- _WORK TASK 1_
Return the stretch of the film review below from "The Running Men" through "min., rated PG-13.", copied word for word.
- _WORK TASK 2_
Please sum up the film review below in two sentences.

- _DOCUMENT EXTRACT_
<<<<
The Running Men and Women: "The Death Cure" an engaging, satisfying closer to a middle-of-the-road trilogy


The Death Cure (2018) 
142 min., rated PG-13.

Whereas several YA novel adaptations have become franchise non-starters (“The Golden Compass,” “I Am Number Four,” “Beautiful Creatures” and “Divergent”), the “Maze Runner” series has at least gotten to its third and final chapter in the three-part series adapted from James Dashner’s novels and has retained the same director. 2014’s “The Maze Runner” felt like a grabby, breathless build-up to a lot of underwhelming hurry up and wait with answers to the mystery given the “to be continued…” treatment. The second installment, 2015’s “The Scorch Trials,” was still middle-of-the-road and repetitive but more exciting with thrillingly kinetic action set-pieces enlivening an episodic story. Both anticlimactic films left ample room for improvement, and that improvement finally comes with “The Death Cure,” a capper on this trilogy—which, thank goodness, did not get bifurcated—that happens to be the most engaging and satisfying.
>>>>
[Records in a dataset]
<<<<
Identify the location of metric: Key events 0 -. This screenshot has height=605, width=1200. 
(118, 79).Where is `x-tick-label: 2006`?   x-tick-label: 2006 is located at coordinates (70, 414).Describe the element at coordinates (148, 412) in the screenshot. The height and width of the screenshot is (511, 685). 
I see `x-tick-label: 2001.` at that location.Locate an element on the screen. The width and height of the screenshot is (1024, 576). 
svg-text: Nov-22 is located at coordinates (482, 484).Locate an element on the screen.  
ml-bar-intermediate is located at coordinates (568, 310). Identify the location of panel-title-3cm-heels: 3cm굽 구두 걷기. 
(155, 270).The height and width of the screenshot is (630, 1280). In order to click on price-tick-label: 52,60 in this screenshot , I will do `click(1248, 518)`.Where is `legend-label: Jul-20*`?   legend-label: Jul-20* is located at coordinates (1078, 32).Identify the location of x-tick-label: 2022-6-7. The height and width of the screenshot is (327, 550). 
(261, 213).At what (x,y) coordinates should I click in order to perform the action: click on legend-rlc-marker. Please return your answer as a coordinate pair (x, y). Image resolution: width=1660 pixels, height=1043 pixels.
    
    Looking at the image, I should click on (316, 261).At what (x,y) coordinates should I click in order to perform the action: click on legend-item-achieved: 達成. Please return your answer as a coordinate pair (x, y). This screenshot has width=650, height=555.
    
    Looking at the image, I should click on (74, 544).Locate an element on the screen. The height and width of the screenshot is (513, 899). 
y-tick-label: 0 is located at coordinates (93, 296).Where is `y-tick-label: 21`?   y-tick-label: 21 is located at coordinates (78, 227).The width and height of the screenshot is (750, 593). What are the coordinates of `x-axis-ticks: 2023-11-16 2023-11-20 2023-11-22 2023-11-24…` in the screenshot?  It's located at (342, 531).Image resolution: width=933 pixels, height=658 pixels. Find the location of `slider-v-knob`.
>>>>
- _EXERCISE SOLUTION 1_
The Running Men and Women: "The Death Cure" an engaging, satisfying closer to a middle-of-the-road trilogy


The Death Cure (2018) 
142 min., rated PG-13.

- _EXERCISE SOLUTION 2_
"The Death Cure" (2018) is the third and final chapter of the "Maze Runner" series adapted from James Dashner's novels, a franchise that kept the same director while several other YA adaptations stalled. After "The Maze Runner" proved an underwhelming build-up and "The Scorch Trials" a repetitive but more exciting middle entry, the review judges "The Death Cure" the most engaging and satisfying of the trilogy.